======== Raw data ========

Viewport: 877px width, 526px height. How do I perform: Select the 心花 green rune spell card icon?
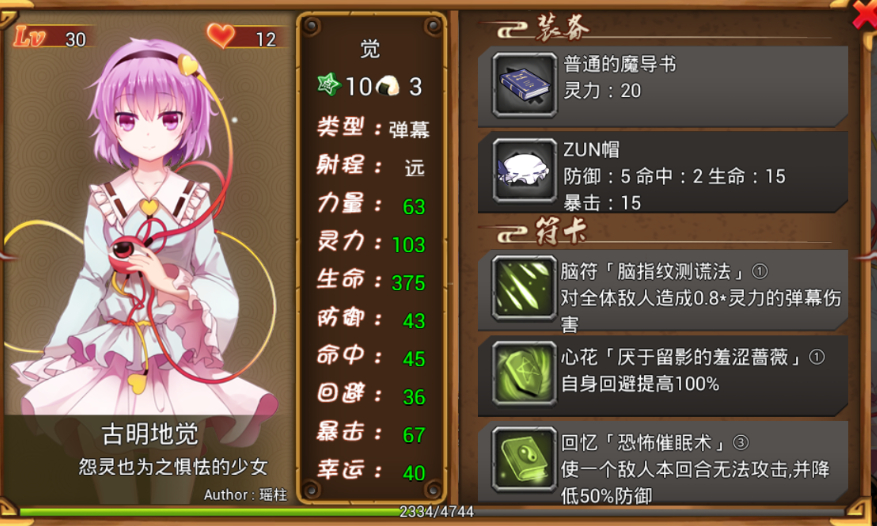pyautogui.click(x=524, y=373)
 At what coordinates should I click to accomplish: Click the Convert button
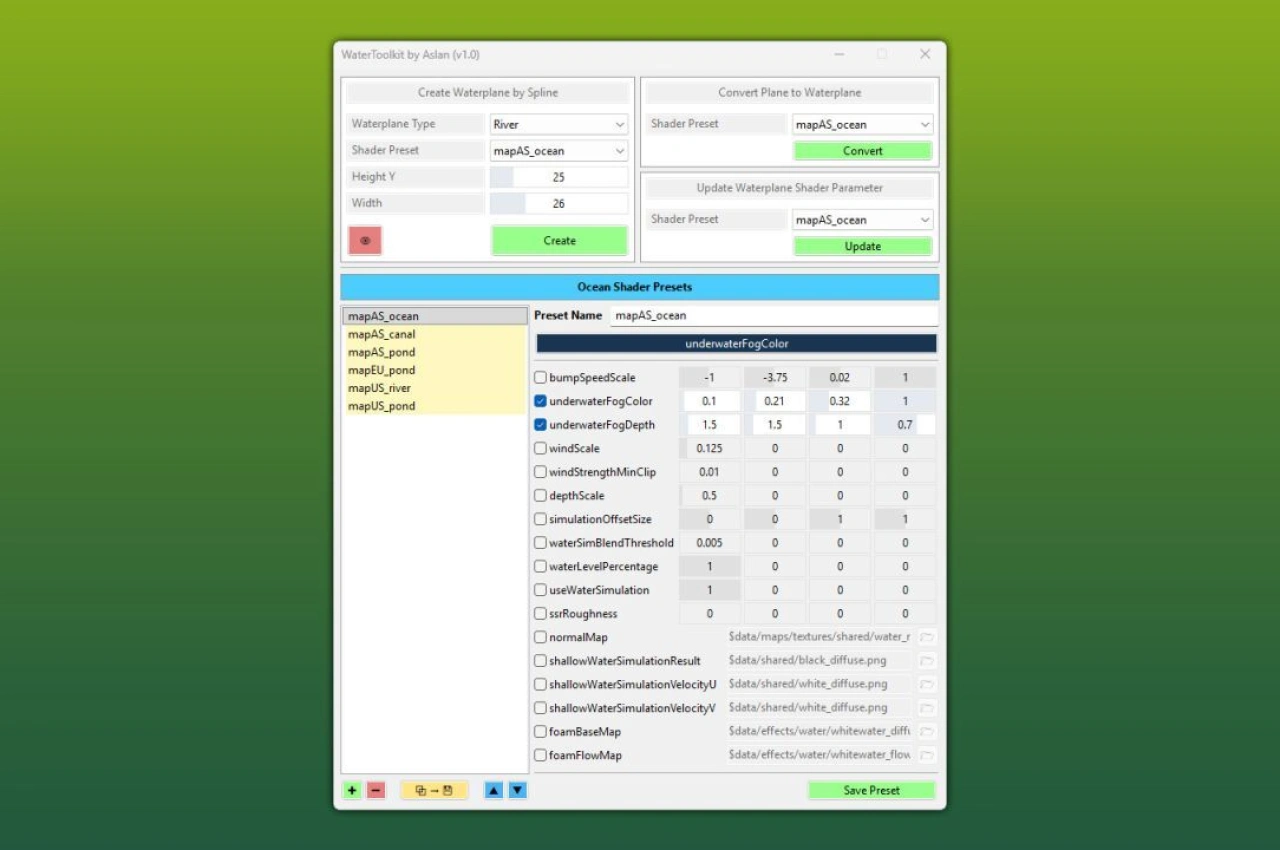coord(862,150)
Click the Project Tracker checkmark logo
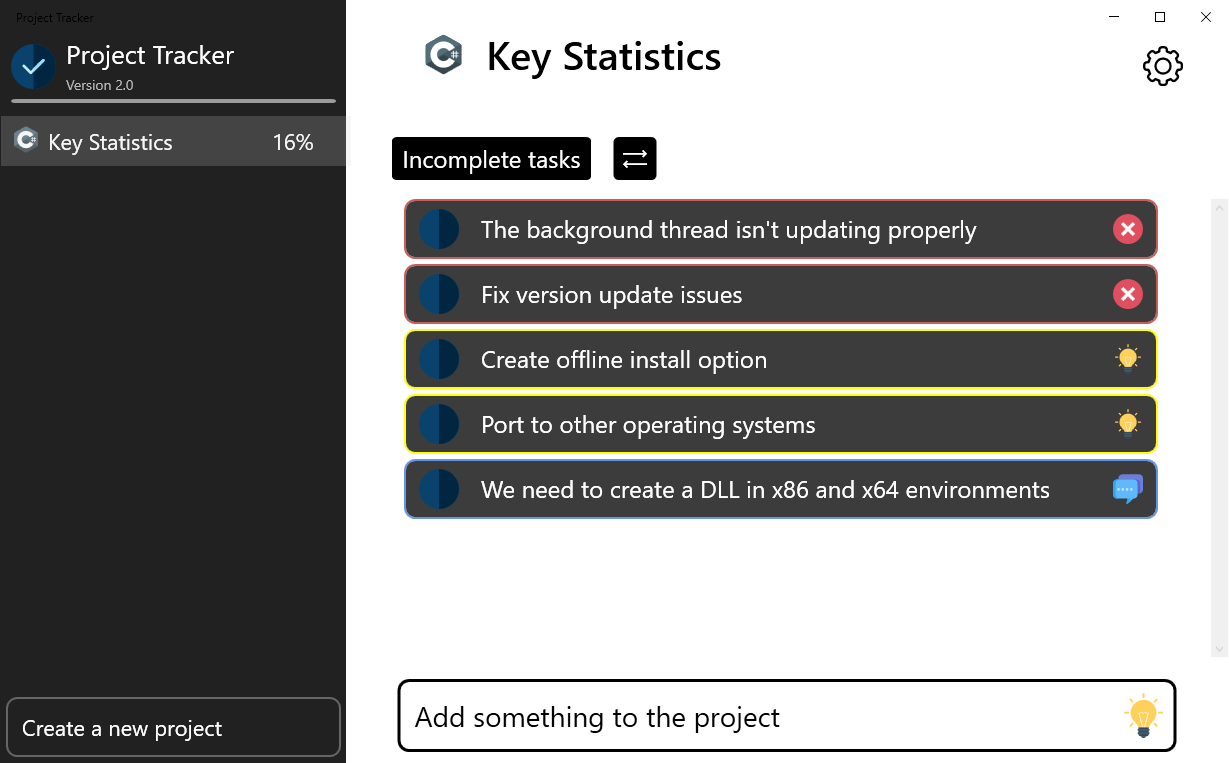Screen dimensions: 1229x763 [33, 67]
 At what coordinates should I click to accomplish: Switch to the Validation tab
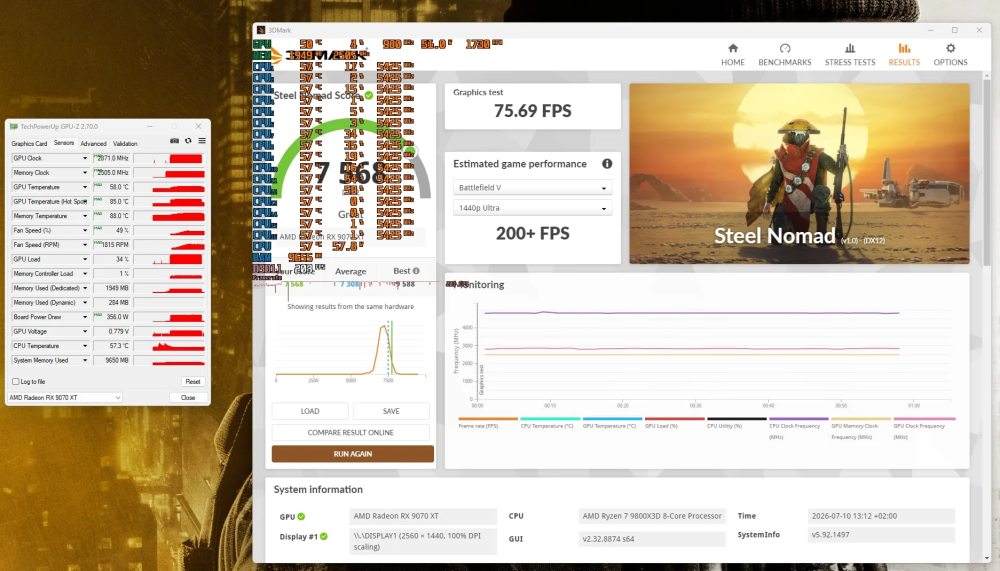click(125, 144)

========

▸ **Aim of the exercise**
Rewrite the lines from the line containing "At what coordinates should I click to accomplish: Switch" through the final line, requests included, shifting every coordinate in the answers up by 57. Leave the pictures out.

▸ **Answer**
 At what coordinates should I click to accomplish: Switch to the Validation tab
click(182, 201)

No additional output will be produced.